Handwritten Digit Classification Using
ML Models (UCI Dataset)
1. Introduction
This project explores the classification of handwritten digits using traditional Machine
Learning models. The dataset used is the UCI Digits dataset, which consists of 8x8 images of
digits. The goal is to classify the digits (0-9) based on pixel intensity features using various
models and compare their performance.
2. Dataset Overview
The dataset comprises 1,797 samples with 64 features each, corresponding to 8x8 grayscale
images of handwritten digits. The task is to classify each image into one of the 10 digit
classes (0 to 9). The dataset was normalized and then split into training and testing sets.
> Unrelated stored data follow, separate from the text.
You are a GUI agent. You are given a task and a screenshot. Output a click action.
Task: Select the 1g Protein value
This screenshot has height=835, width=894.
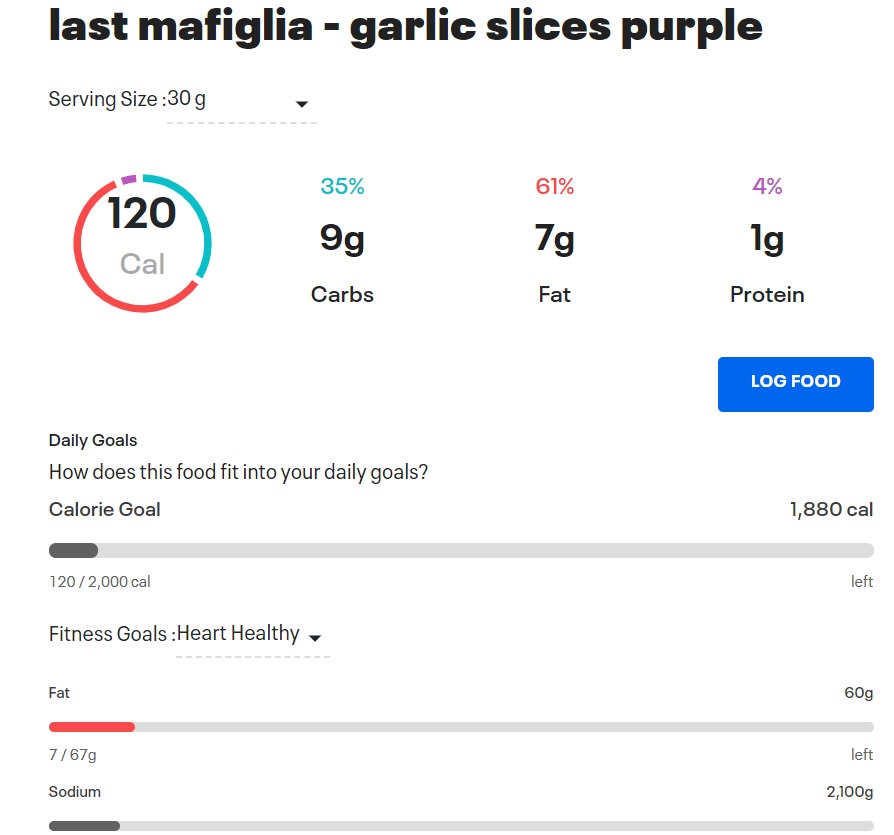pyautogui.click(x=767, y=239)
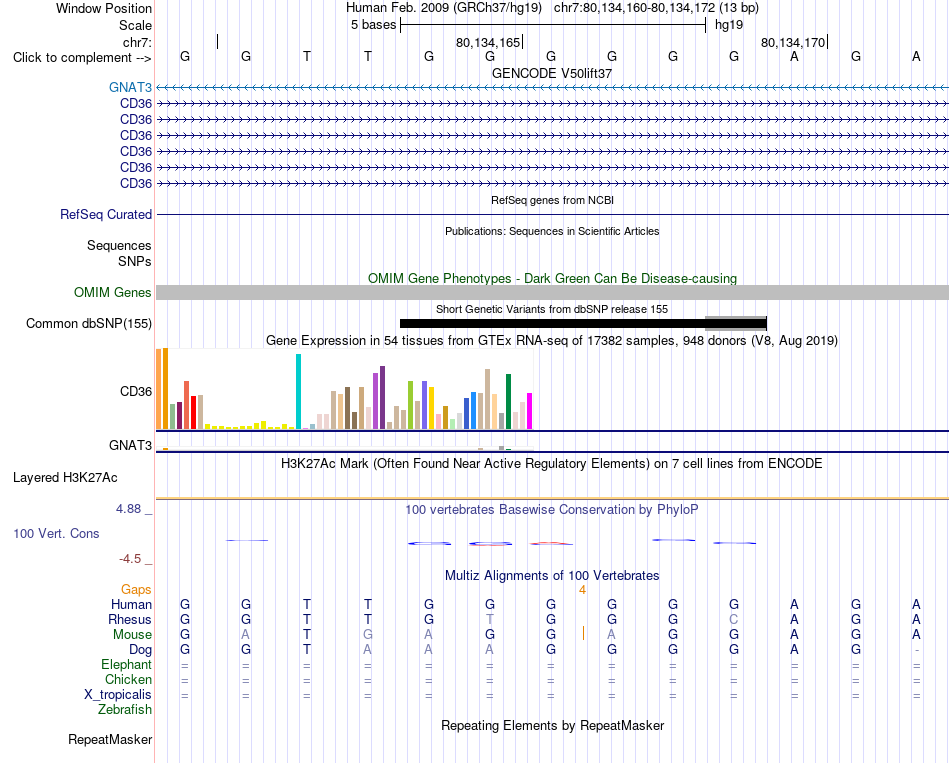Click the GNAT3 gene track label
Screen dimensions: 950x763
point(130,87)
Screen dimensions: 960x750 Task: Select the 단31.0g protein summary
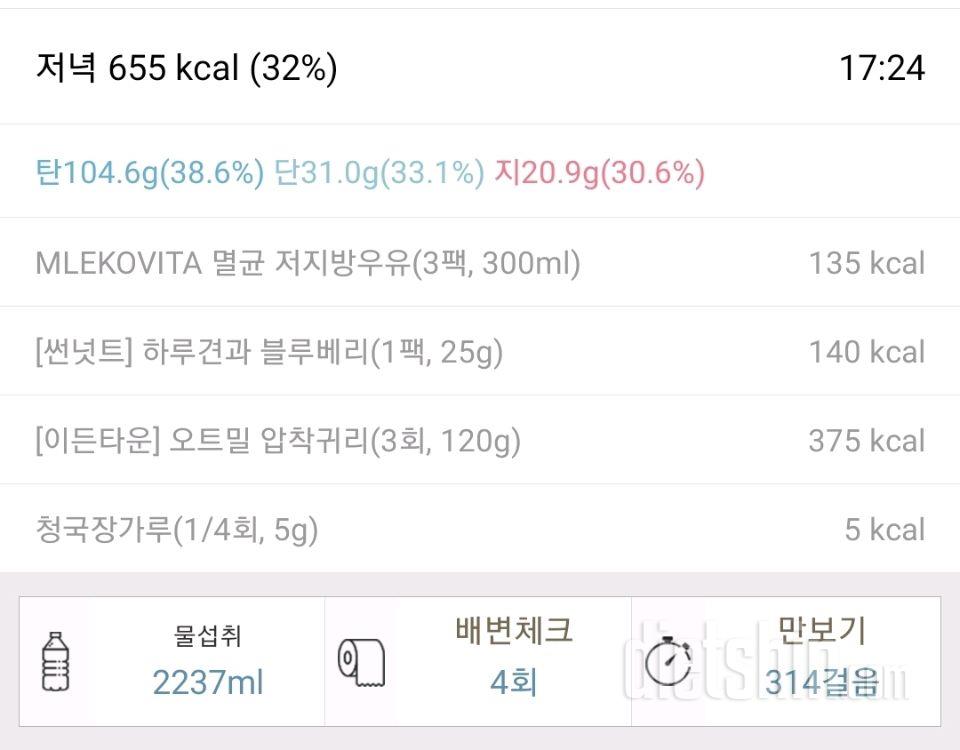pos(379,174)
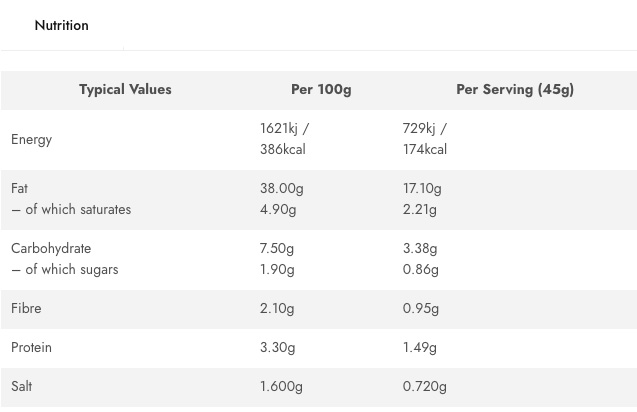This screenshot has height=412, width=637.
Task: Click the Protein row label
Action: tap(31, 347)
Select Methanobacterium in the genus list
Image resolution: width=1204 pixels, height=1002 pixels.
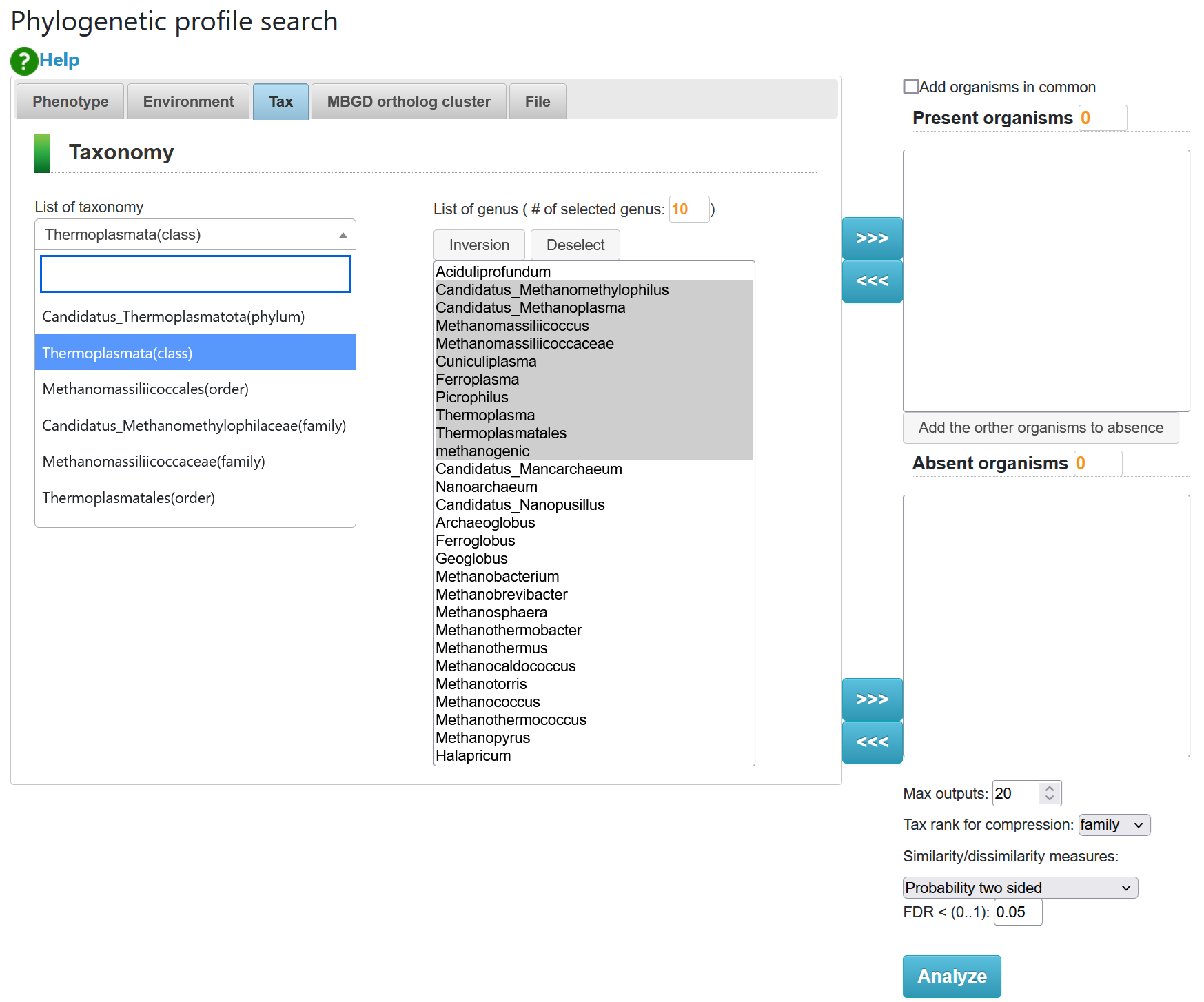click(x=497, y=577)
• Dataset shape: (1797, 64)
• Number of classes: 10
• Training set: (1437, 64)
• Test set: (360, 64)
3. Models Evaluated
The following models were trained and evaluated:
- Logistic Regression
- K-Nearest Neighbors (KNN)
- Support Vector Machine (SVM)
- Decision Tree
- Random Forest
4. Model Evaluation and Results
Logistic Regression
• Accuracy: 0.9361
• Weighted Precision: 0.9366
• Weighted Recall: 0.9361
• Weighted F1-score: 0.9353
• 5-fold Cross-Validation Accuracy: 0.9429 ± 0.0061
K-Nearest Neighbors
• Accuracy: 0.9861
• Weighted Precision: 0.9867
• Weighted Recall: 0.9861
• Weighted F1-score: 0.9861
• 5-fold Cross-Validation Accuracy: 0.9882 ± 0.0087
Support Vector Machine
• Accuracy: 0.9917
• Weighted Precision: 0.9920
• Weighted Recall: 0.9917
• Weighted F1-score: 0.9917
• 5-fold Cross-Validation Accuracy: 0.9882 ± 0.0052
Decision Tree
• Accuracy: 0.8333
• Weighted Precision: 0.8372
• Weighted Recall: 0.8333
• Weighted F1-score: 0.8335
• 5-fold Cross-Validation Accuracy: 0.8427 ± 0.0233
Random Forest
• Accuracy: 0.9611
• Weighted Precision: 0.9620
• Weighted Recall: 0.9611
• Weighted F1-score: 0.9609
• 5-fold Cross-Validation Accuracy: 0.9756 ± 0.0062
5. Model Comparison Summary
Model Accuracy Precision Recall F1-Score
Logistic 0.9361 0.9366 0.9361 0.9353
Regression
K-Nearest 0.9861 0.9867 0.9861 0.9861
Neighbors
Support Vector 0.9917 0.9920 0.9917 0.9917
Machine
Decision Tree 0.8333 0.8372 0.8333 0.8335
Random Forest 0.9611 0.9620 0.9611 0.9609
6. Conclusion
Among the evaluated models, the Support Vector Machine (SVM) performed the best in
terms of overall accuracy and weighted metrics, achieving an accuracy of 99.17%. K-Nearest
Neighbors also showed excellent performance, closely following SVM. Logistic Regression
and Random Forest models provided reliable results, while Decision Trees underperformed
relative to the others. This project demonstrates that even without deep learning,
traditional machine learning models can achieve high accuracy on well-structured datasets
like the UCI Digits dataset.